[Aim of the task] Reproduce all of the data exactly. Images are not to appear in the reply.

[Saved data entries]
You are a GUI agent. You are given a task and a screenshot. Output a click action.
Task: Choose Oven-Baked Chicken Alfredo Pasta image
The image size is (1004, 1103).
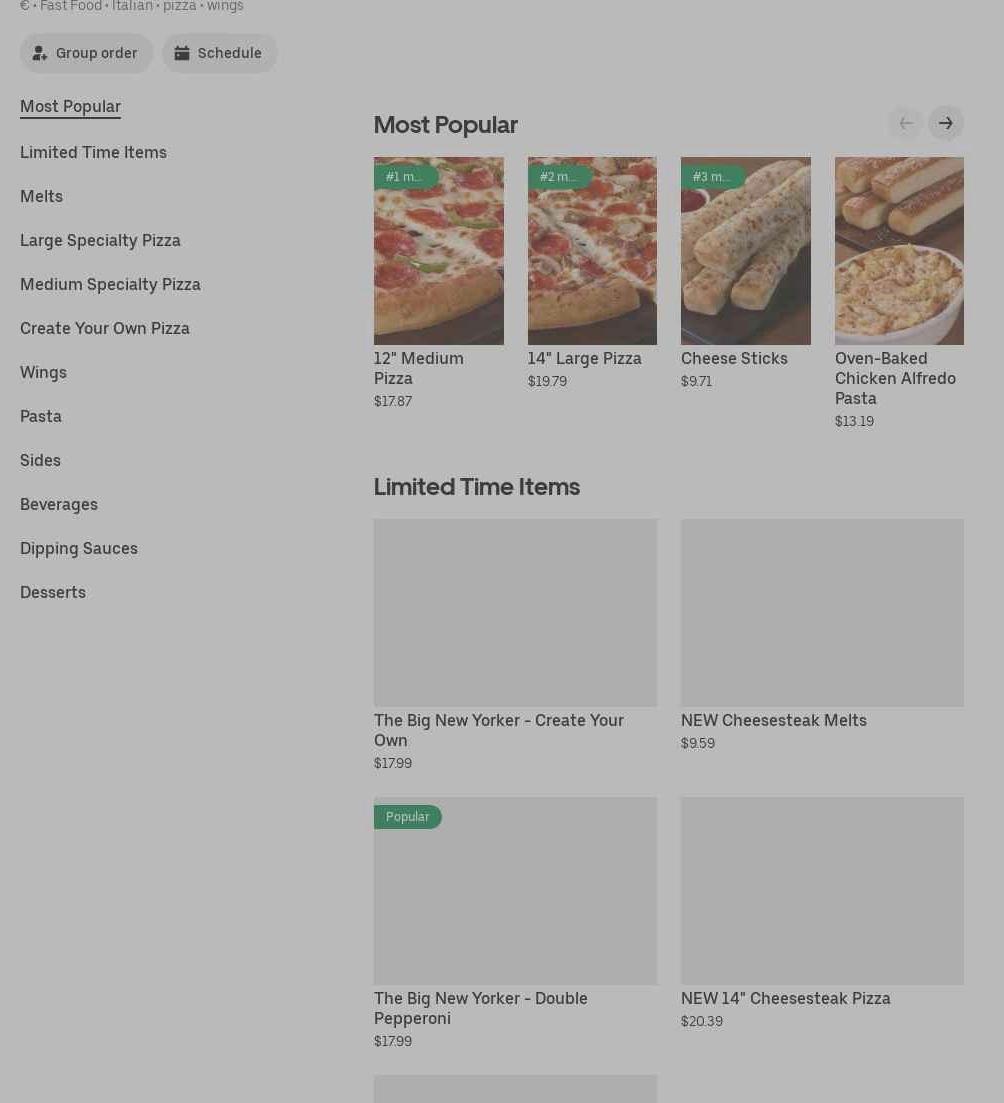click(x=899, y=251)
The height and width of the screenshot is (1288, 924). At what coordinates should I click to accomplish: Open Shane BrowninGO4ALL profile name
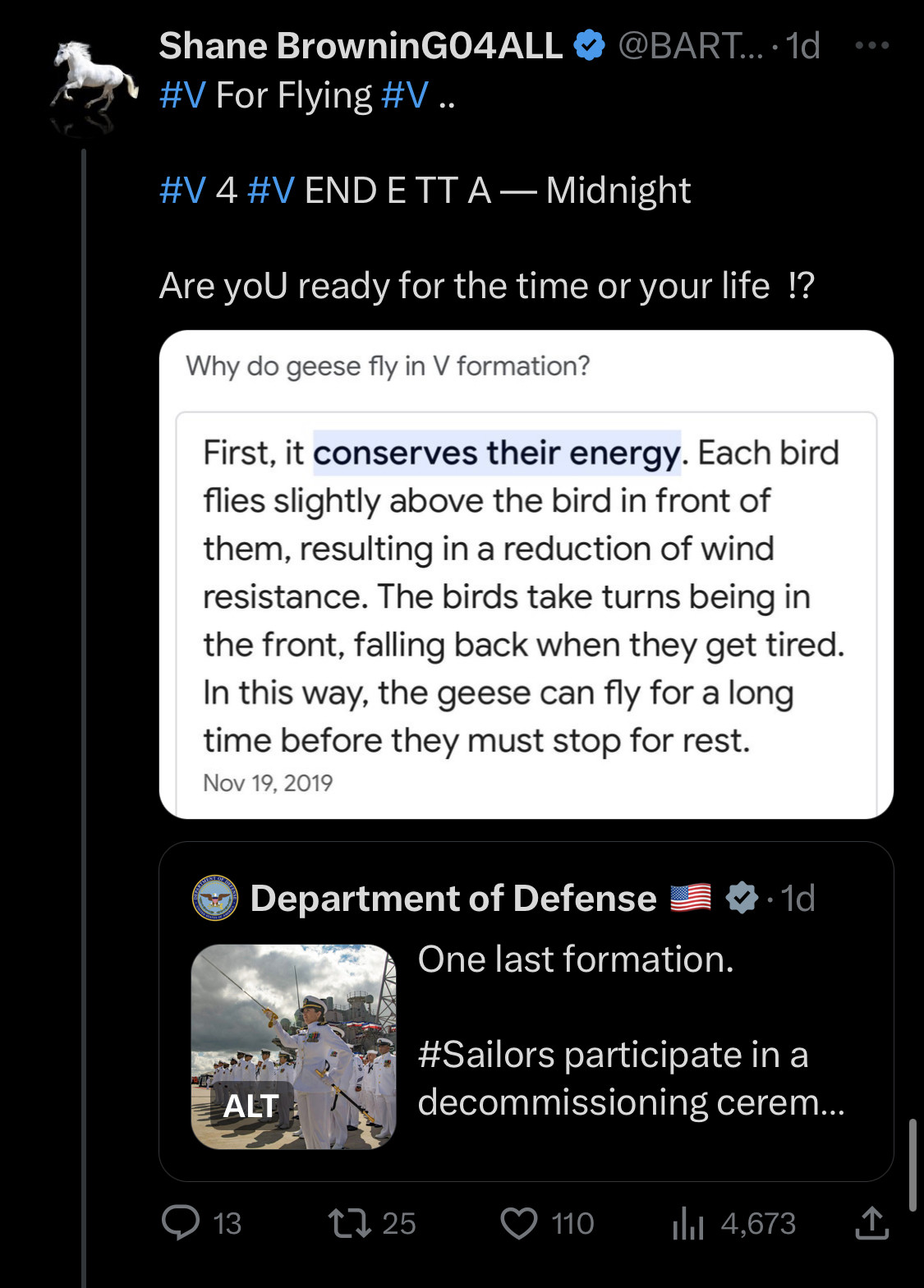point(360,46)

[Answer to the problem]
You are a GUI agent. You are given a task and a screenshot. Output a click action.
Task: Choose Oven-Baked Chicken Alfredo Pasta image
The image size is (1004, 1103).
click(x=899, y=251)
The height and width of the screenshot is (1288, 924). At what coordinates should I click to accomplish: Open Shane BrowninGO4ALL profile name
point(360,46)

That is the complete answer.